(Stored data)
%%

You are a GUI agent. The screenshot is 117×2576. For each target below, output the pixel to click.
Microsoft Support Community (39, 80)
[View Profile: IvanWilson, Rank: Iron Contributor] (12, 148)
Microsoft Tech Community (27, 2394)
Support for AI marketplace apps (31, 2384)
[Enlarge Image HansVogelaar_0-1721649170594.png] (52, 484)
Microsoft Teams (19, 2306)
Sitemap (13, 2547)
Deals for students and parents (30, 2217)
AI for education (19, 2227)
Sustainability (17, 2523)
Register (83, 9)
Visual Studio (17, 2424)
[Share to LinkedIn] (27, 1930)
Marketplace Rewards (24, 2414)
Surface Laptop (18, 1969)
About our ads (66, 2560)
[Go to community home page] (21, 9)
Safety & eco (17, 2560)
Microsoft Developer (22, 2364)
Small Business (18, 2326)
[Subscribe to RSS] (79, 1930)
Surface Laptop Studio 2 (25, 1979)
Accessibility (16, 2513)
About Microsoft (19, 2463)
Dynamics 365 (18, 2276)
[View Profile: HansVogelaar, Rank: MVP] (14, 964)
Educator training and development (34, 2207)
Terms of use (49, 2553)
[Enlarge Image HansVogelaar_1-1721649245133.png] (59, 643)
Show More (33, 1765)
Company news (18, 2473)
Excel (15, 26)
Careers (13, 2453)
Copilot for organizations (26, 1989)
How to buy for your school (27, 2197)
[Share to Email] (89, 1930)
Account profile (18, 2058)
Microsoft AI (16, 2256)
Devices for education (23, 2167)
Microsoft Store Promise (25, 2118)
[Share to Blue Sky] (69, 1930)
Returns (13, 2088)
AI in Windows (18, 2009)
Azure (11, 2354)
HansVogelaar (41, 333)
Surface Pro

%%

Exercise prompt:
The full data, repeated exactly, is the only acceptable output.

Result below:
You are a GUI agent. The screenshot is 117×2576. For each target below, output the pixel to click.
Microsoft Support Community (39, 80)
[View Profile: IvanWilson, Rank: Iron Contributor] (12, 148)
Microsoft Tech Community (27, 2394)
Support for AI marketplace apps (31, 2384)
[Enlarge Image HansVogelaar_0-1721649170594.png] (52, 484)
Microsoft Teams (19, 2306)
Sitemap (13, 2547)
Deals for students and parents (30, 2217)
AI for education (19, 2227)
Sustainability (17, 2523)
Register (83, 9)
Visual Studio (17, 2424)
[Share to LinkedIn] (27, 1930)
Marketplace Rewards (24, 2414)
Surface Laptop (18, 1969)
About our ads (66, 2560)
[Go to community home page] (21, 9)
Safety & eco (17, 2560)
Microsoft Developer (22, 2364)
Small Business (18, 2326)
[Subscribe to RSS] (79, 1930)
Surface Laptop Studio 2 (25, 1979)
Accessibility (16, 2513)
About Microsoft (19, 2463)
Dynamics 365 (18, 2276)
[View Profile: HansVogelaar, Rank: MVP] (14, 964)
Educator training and development (34, 2207)
Terms of use (49, 2553)
[Enlarge Image HansVogelaar_1-1721649245133.png] (59, 643)
Show More (33, 1765)
Company news (18, 2473)
Excel (15, 26)
Careers (13, 2453)
Copilot for organizations (26, 1989)
How to buy for your school (27, 2197)
[Share to Email] (89, 1930)
Account profile (18, 2058)
Microsoft AI (16, 2256)
Devices for education (23, 2167)
Microsoft Store Promise (25, 2118)
[Share to Blue Sky] (69, 1930)
Returns (13, 2088)
AI in Windows (18, 2009)
Azure (11, 2354)
HansVogelaar (41, 333)
Surface Pro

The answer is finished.